==== Bloque de texto ====

El taller es individual

Lindo día

 

 

URBANIDAD

 

COMPENDIO DEL MANUAL DE URBANIDAD Y BUENAS MANERAS

 

 

DE

 

 

MANUEL ANTONIO CARREÑO

 

 

 


 

DEBERES MORALES DEL HOMBRE

 

CAPITULO PRIMERO

De los deberes para con Dios.

 

  1. — Basta dirigir una mirada al firmamento, o a cualquiera de las maravillas de la creación, y contemplar un instante los infinitos bienes y comodidades que nos ofrece la tierra, para concebir desde luego la sabiduría y grandeza de Dios y todo lo que debemos a su amor, a su bondad y a su misericordia.

 

  1. — En efecto, ¿Quién sino Dios ha creado el mundo y lo gobierna? ¿Quién ha establecido y conserva ese orden inalterable con que atraviesa los tiempos la masa formidable y portentosa, del universo? ¿Quién vela incesantemente por nuestra felicidad y la de todos los objetos que nos son queridos en la tierra? y, por último, ¿quién sino EL puede ofrecernos y nos ofrece la dicha inmensa de la salvación eterna?

 

  1. — Le somos, pues, deudores de todo nuestro amor, de toda nuestra gratitud, y de la más profunda adoración y obediencia; y en todas las situaciones de la vida estamos obligados a rendirle nuestros homenajes, y dirigirle nuestros ruegos fervorosos, para que nos haga merecedores de sus beneficios en el mundo, y de la gloria que reserva a nuestras virtudes en el Cielo.

==== Extracto de datos ====

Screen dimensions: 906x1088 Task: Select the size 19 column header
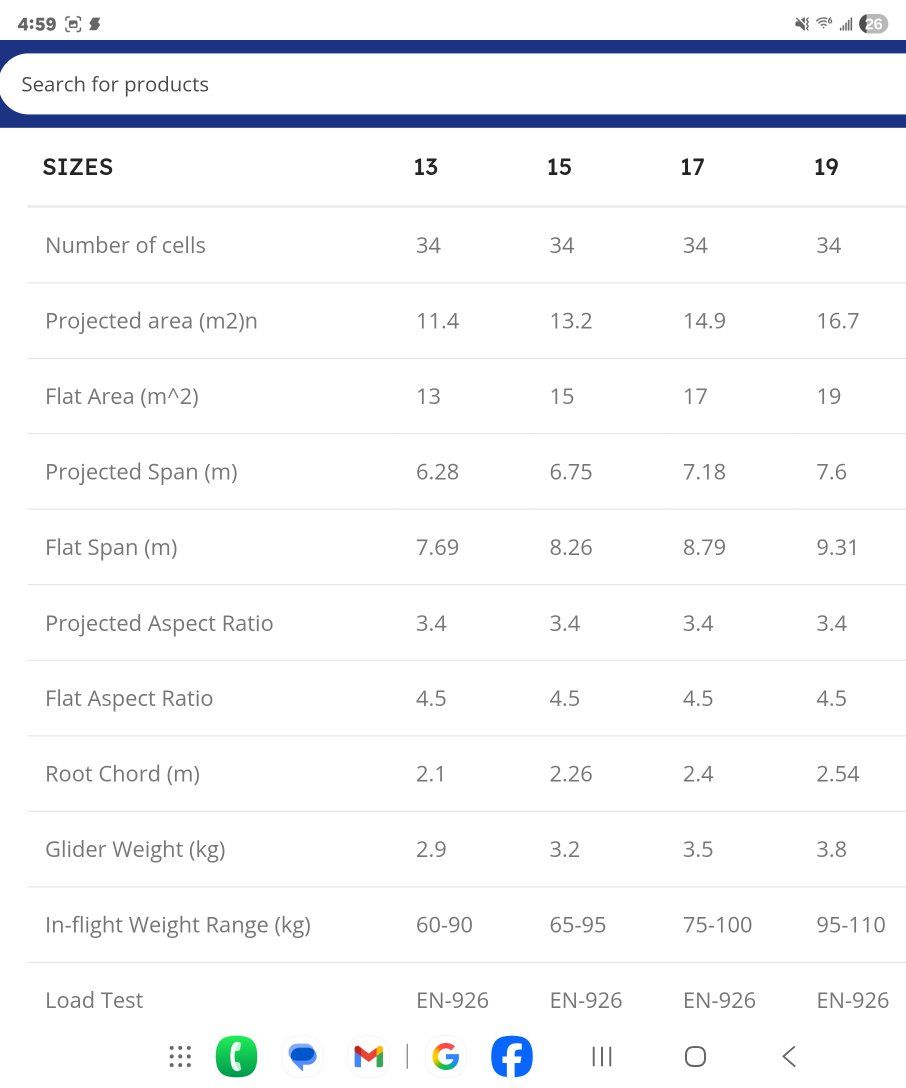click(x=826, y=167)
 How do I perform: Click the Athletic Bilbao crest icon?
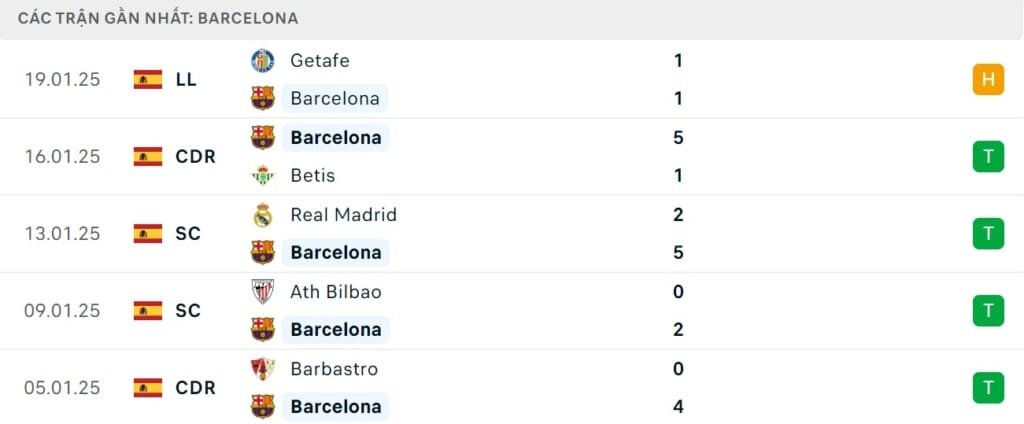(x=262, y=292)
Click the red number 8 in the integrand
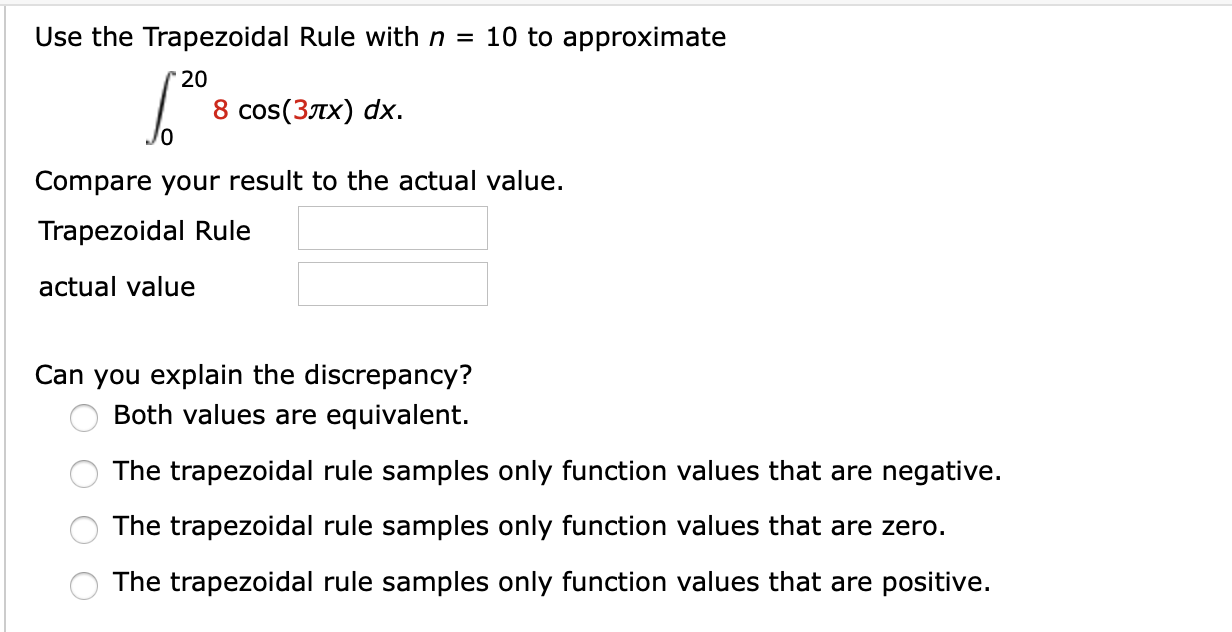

====

» Objetivos:
• A. Reproduce tal cual el pasaje del texto sobre los deberes para con Dios que va de "CAPITULO PRIMERO" a "la salvación eterna?".
• B. Según el texto sobre los deberes para con Dios, ¿a qué estamos obligados en todas las situaciones de la vida?

» Respuestas del ejercicio:
• A.
CAPITULO PRIMERO

De los deberes para con Dios.

 

  1. — Basta dirigir una mirada al firmamento, o a cualquiera de las maravillas de la creación, y contemplar un instante los infinitos bienes y comodidades que nos ofrece la tierra, para concebir desde luego la sabiduría y grandeza de Dios y todo lo que debemos a su amor, a su bondad y a su misericordia.

 

  1. — En efecto, ¿Quién sino Dios ha creado el mundo y lo gobierna? ¿Quién ha establecido y conserva ese orden inalterable con que atraviesa los tiempos la masa formidable y portentosa, del universo? ¿Quién vela incesantemente por nuestra felicidad y la de todos los objetos que nos son queridos en la tierra? y, por último, ¿quién sino EL puede ofrecernos y nos ofrece la dicha inmensa de la salvación eterna?

• B. A rendirle a Dios nuestros homenajes y dirigirle nuestros ruegos fervorosos.